One night 10 years ago, I found myself in a crazy place.

It was only the parking lot of a courthouse in Santa Monica, but craziness had come to that place on the wings of a jury verdict in the civil trial against O.J. Simpson. The Miami Herald had dispatched me there to gather color – i.e., anecdotes and imagery that gave a sense of what being there was like.

I found more color than a paint factory. A sky full of news helicopters. A guy with a guitar crooning “Johnny B. Goode.” An old lady chanting, “O.J. is innocent!” People screaming right in each other’s faces for the benefit of TV cameras. A young woman fretting that she hoped she’d get a chance to scream, “Murderer!”

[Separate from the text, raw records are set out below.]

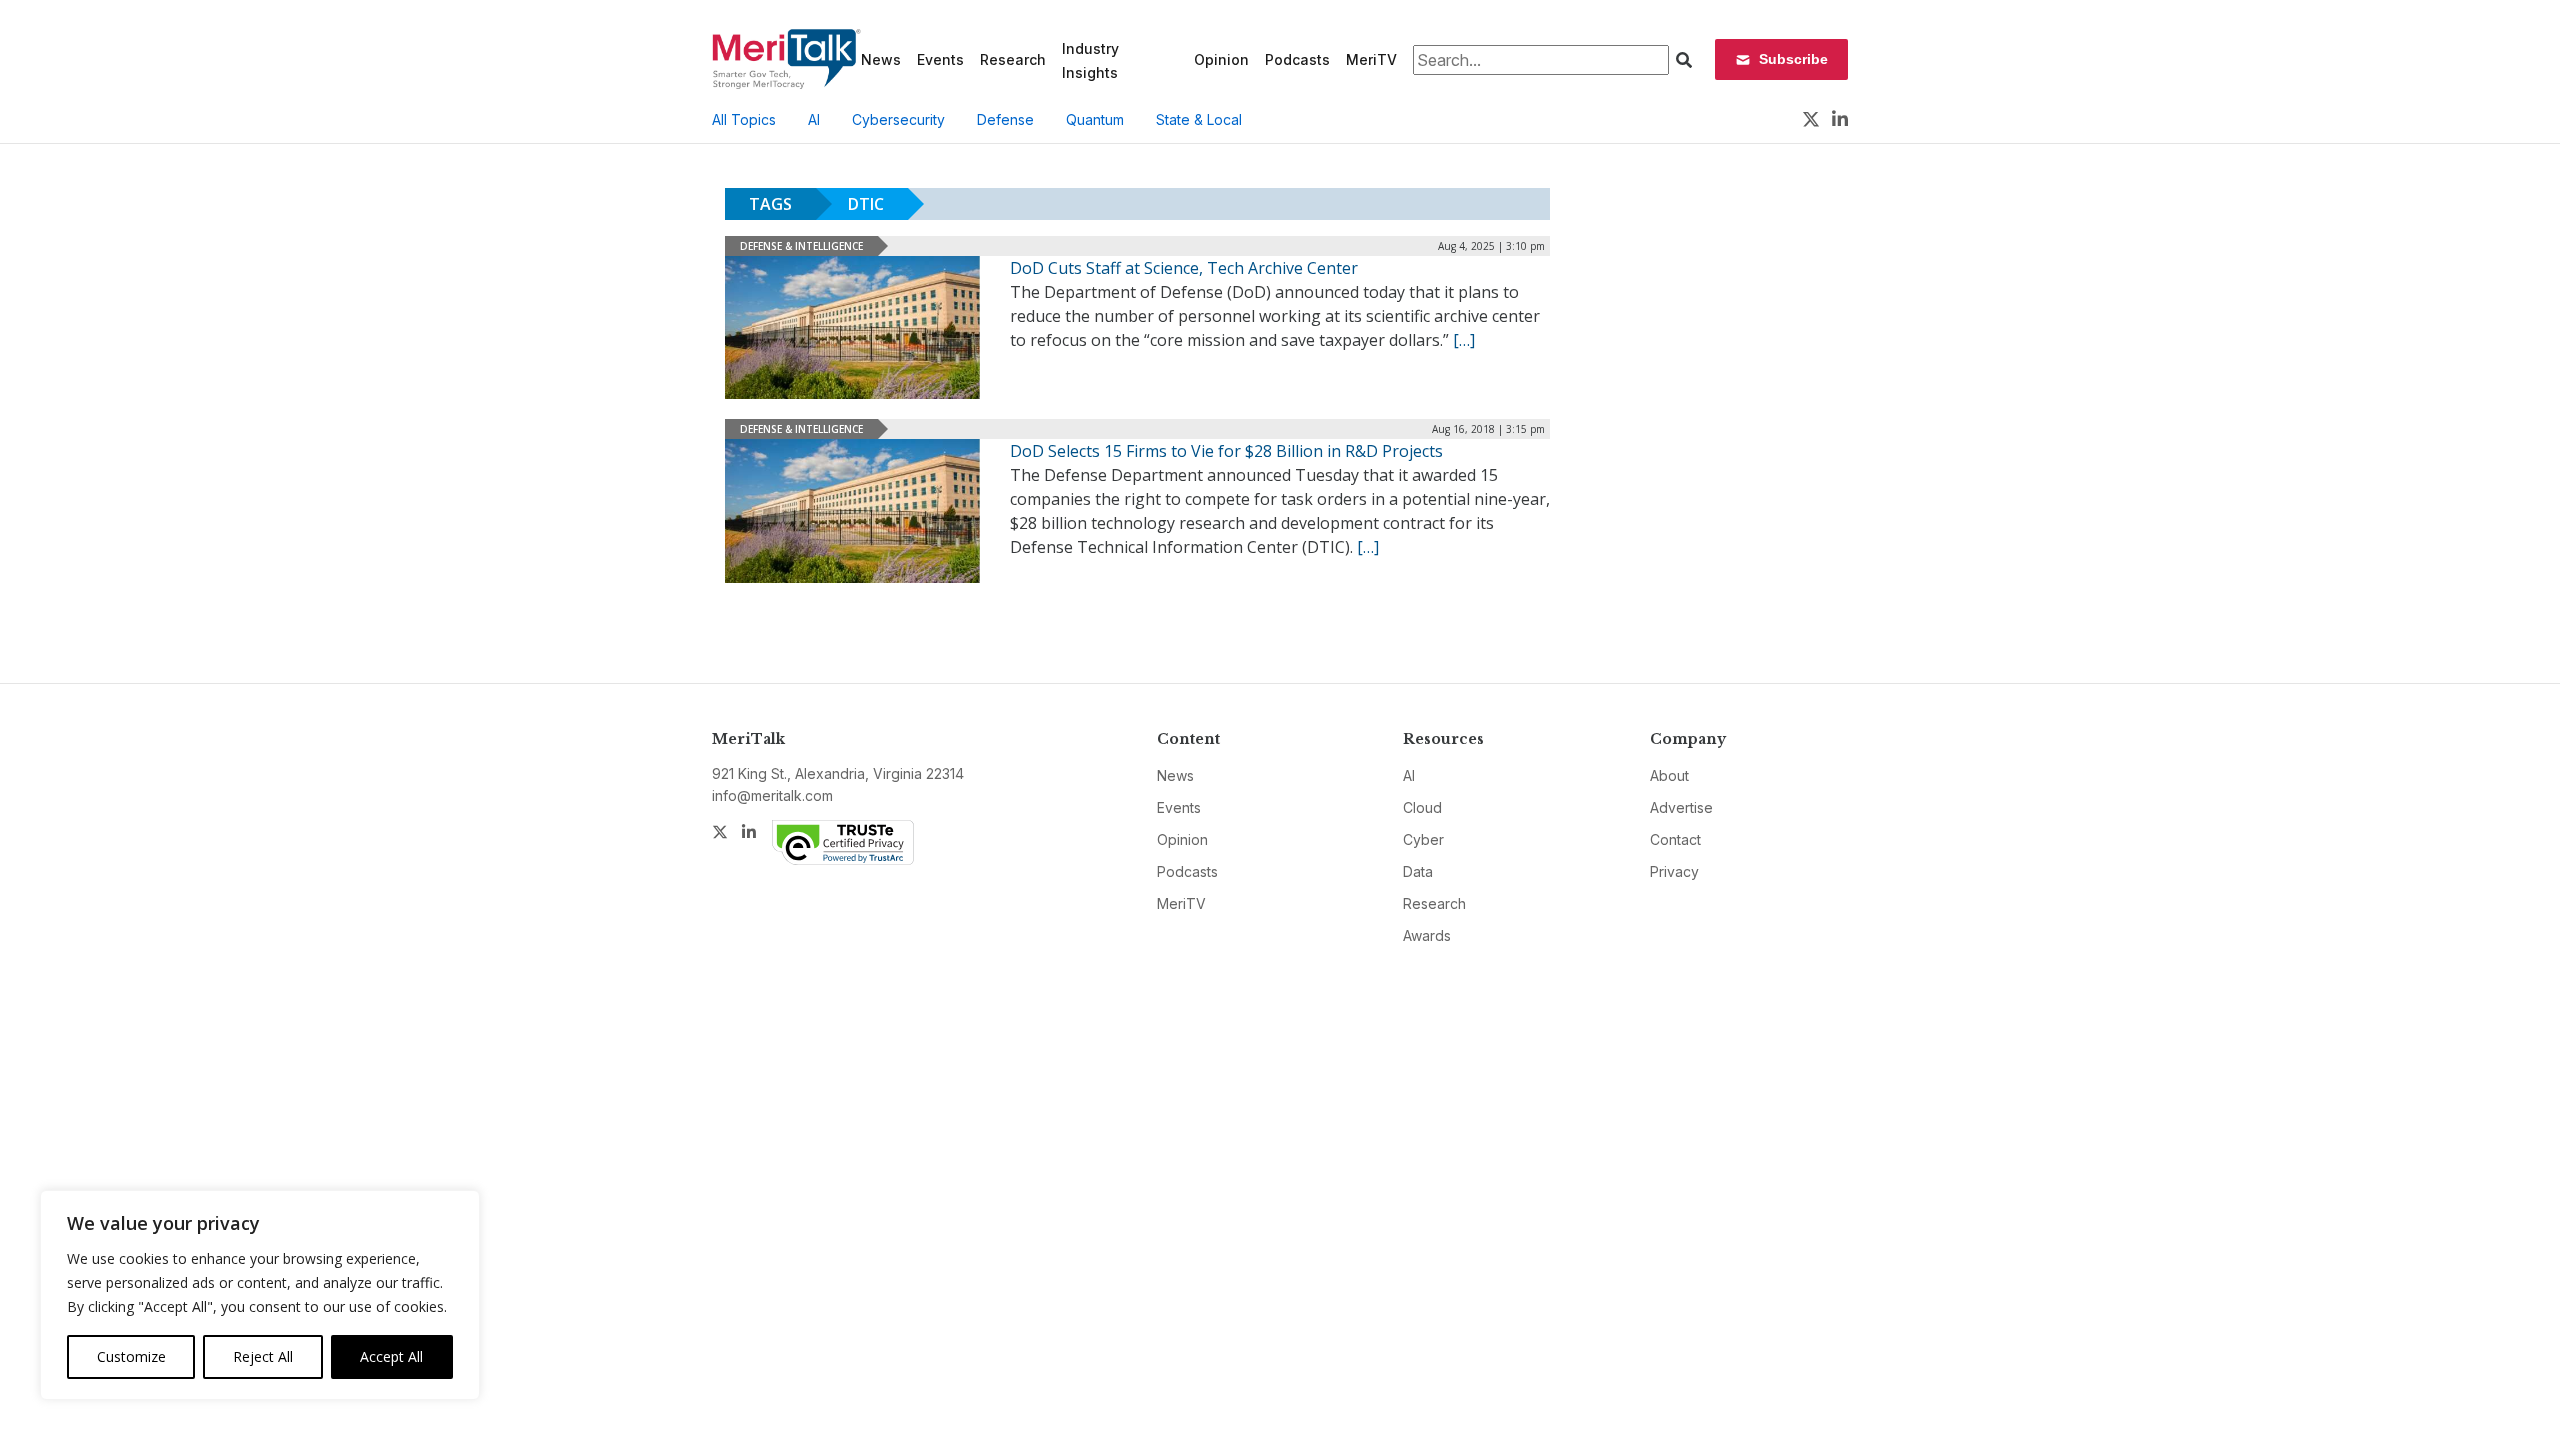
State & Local (1199, 119)
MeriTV (1371, 59)
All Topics (744, 119)
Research (1013, 59)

“It’s weird,” Sidney Lee, an L.A. screenwriter, told me as we watched the crowd, “because it’s not something that’s going to affect them. They’re not going to go to jail, they’re not going to get out of jail, they’re not going to have to pay.” These people, he said, would wake up the next morning and realize, “I guess it didn’t involve me, did it?”

But 10 years later, there has been no such realization. Ten years later, the Simpson trials seem less an aberration than a seminal moment in the de-evolution of TV news into something that might better be called “The News Show.”

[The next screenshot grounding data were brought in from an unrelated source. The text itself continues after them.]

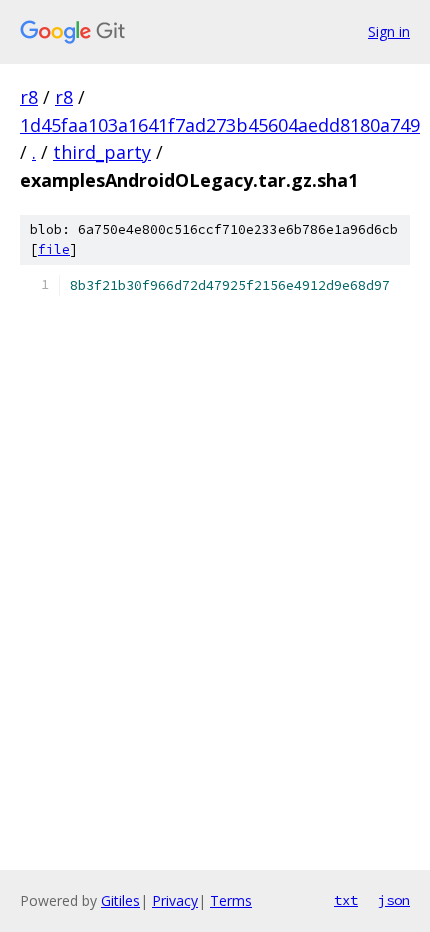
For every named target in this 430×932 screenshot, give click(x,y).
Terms (231, 900)
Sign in (389, 31)
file (54, 249)
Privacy (175, 900)
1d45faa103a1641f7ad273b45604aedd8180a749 (220, 125)
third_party (102, 152)
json (394, 900)
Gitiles (120, 900)
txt (346, 900)
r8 (29, 97)
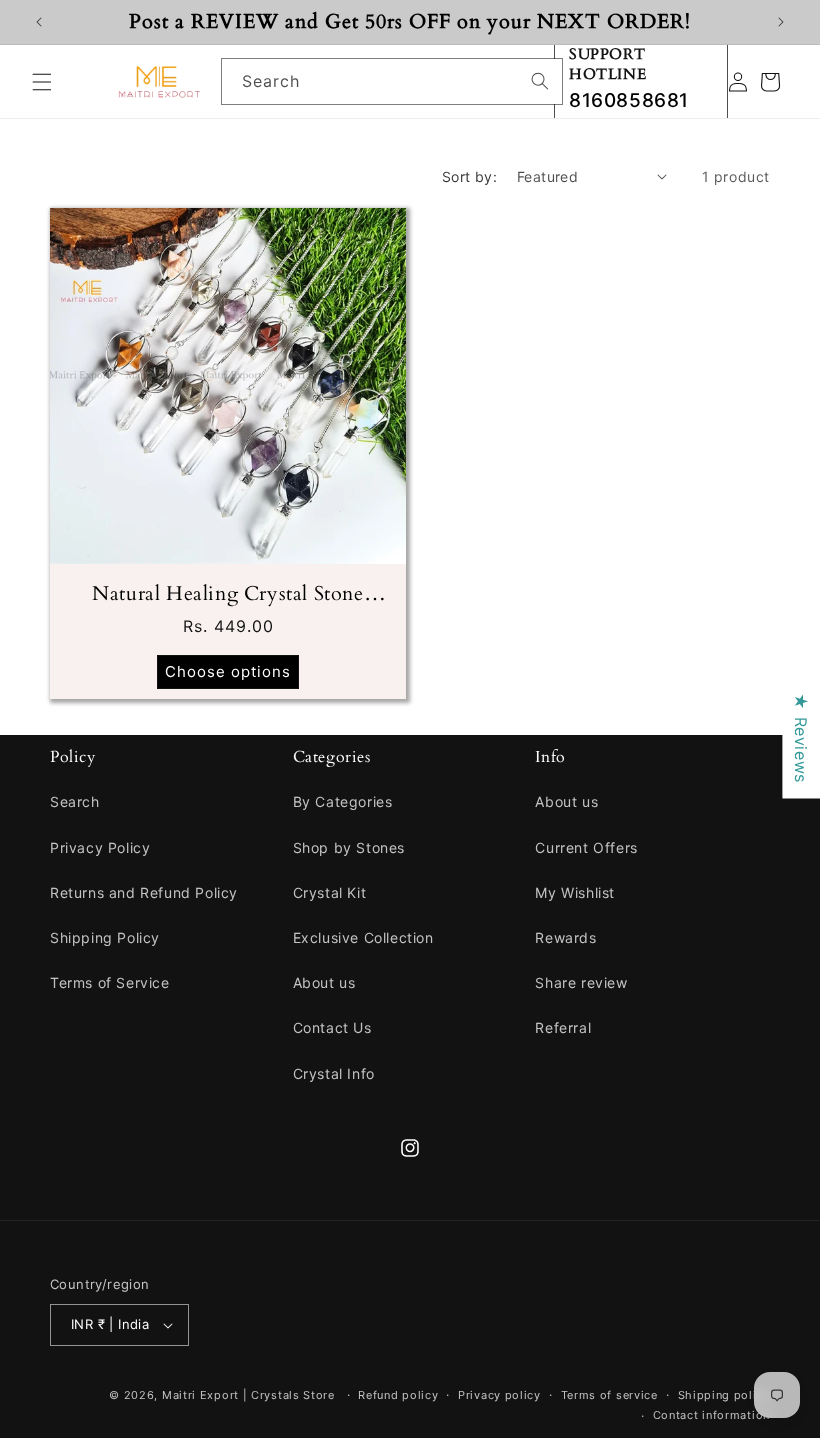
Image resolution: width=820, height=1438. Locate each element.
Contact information (711, 1415)
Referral (563, 1027)
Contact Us (332, 1027)
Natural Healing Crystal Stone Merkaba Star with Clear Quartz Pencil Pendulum (227, 594)
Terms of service (609, 1395)
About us (324, 982)
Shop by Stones (349, 847)
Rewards (565, 937)
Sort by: (469, 176)
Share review (581, 982)
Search (75, 801)
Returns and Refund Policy (144, 892)
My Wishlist (575, 892)
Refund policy (398, 1395)
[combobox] (392, 81)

And 10 years later, Stepha Henry is missing and David Ovalle is livid.

She is a pretty, 22-year-old black girl from New York who came to Miami for Memorial Day – and disappeared. He is the Miami Herald reporter covering the story. In a June 8 entry on his blog, he explains that he was asked to go on MSNBC to talk about it. So he rushes to the studio, he’s all set to go … and the interview is canceled.

It seems there’s a new twist in the Paris Hilton traffic violations story and the network needs to cut away to nonstop, eye-in-the-sky coverage. “I”m through with cable TV news,” wrote Ovalle. “It’s a joke.”

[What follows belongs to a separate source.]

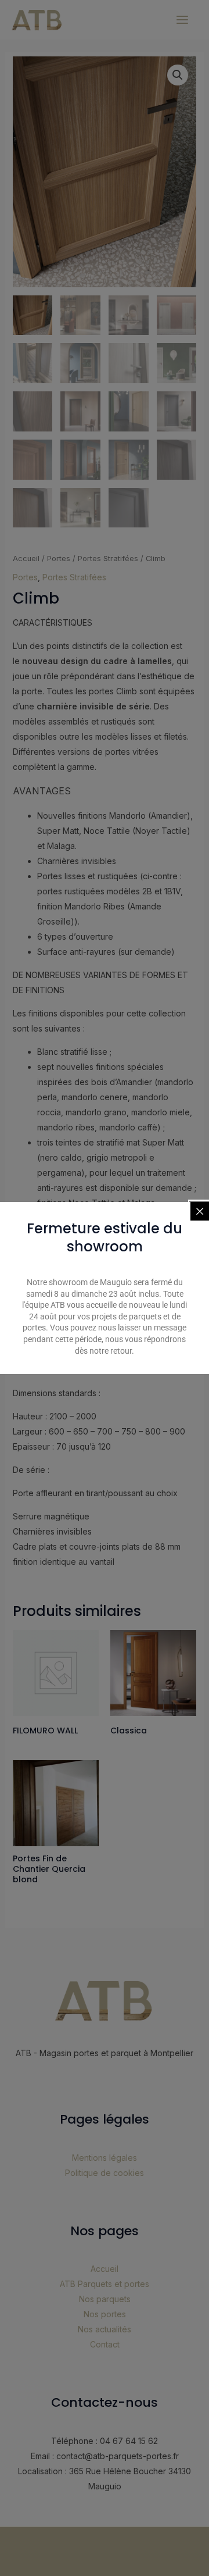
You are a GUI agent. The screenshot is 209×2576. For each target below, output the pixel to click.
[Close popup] (199, 1211)
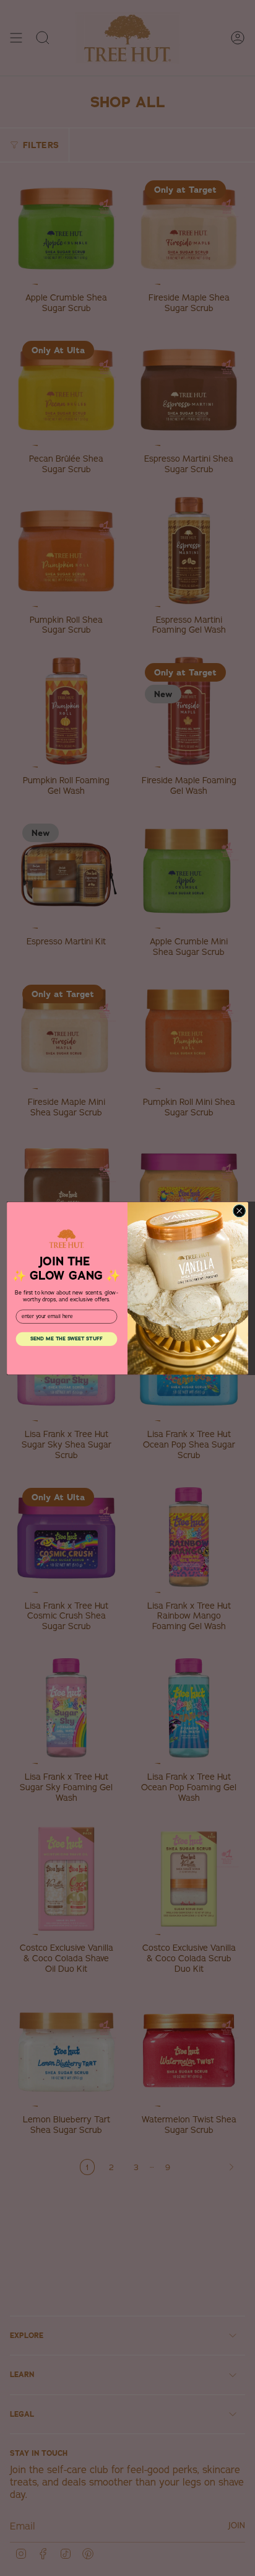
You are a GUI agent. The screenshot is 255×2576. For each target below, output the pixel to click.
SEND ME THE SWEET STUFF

I’m no fan of these damsel-in-distress stories about which TV news obsesses so obsessively. Still, it seems obvious that if your choice is between the airhead heiress and someone who is missing and maybe dead, you choose the latter. Does the world collapse if you get to the airhead heiress two minutes later?

Maybe. Because “The News Show” is predicated on news as entertainment, news as story arc, news as show complete with theme music and cool graphics, news as everything except, you know … news. So the choice isn’t really between an heiress and a missing girl. Rather, it’s between a soap opera that is known to glue eyeballs to the screen, and one – with a black girl as star, no less – that is yet unproven.

Notice how importance never enters into the equation. Notice how there isn’t even a pretense to public interest. TV “news” has become celebrity trials and runaway brides, missing girls and sex – while foreign bureaus are closing and news budgets are shrinking and we become a people ever more thoroughly entertained than informed, even as we live through the most dangerous and portentous days in recent history.

How high a price will we pay for that luxury? As Al Gore puts it in his book, “The Assault on Reason,” “The subjugation of news by entertainment seriously harms our democracy: It leads to dysfunctional journalism that fails to inform the people. And when the people are not informed, they cannot hold government accountable when it is incompetent, corrupt, or both.”

I understand the interest in Paris Hilton. But is she really 24-hour, eye-in-the-sky, let-me-bring-in-the-expert-commentators news? When will we see, as the screenwriter put it, that “it didn’t involve me”? He had to yell to make himself heard over the helicopters, camera crews, screaming people and other distractions.

Ten years later, that night feels like a portent. Ten years later, the whole country is a crazy place.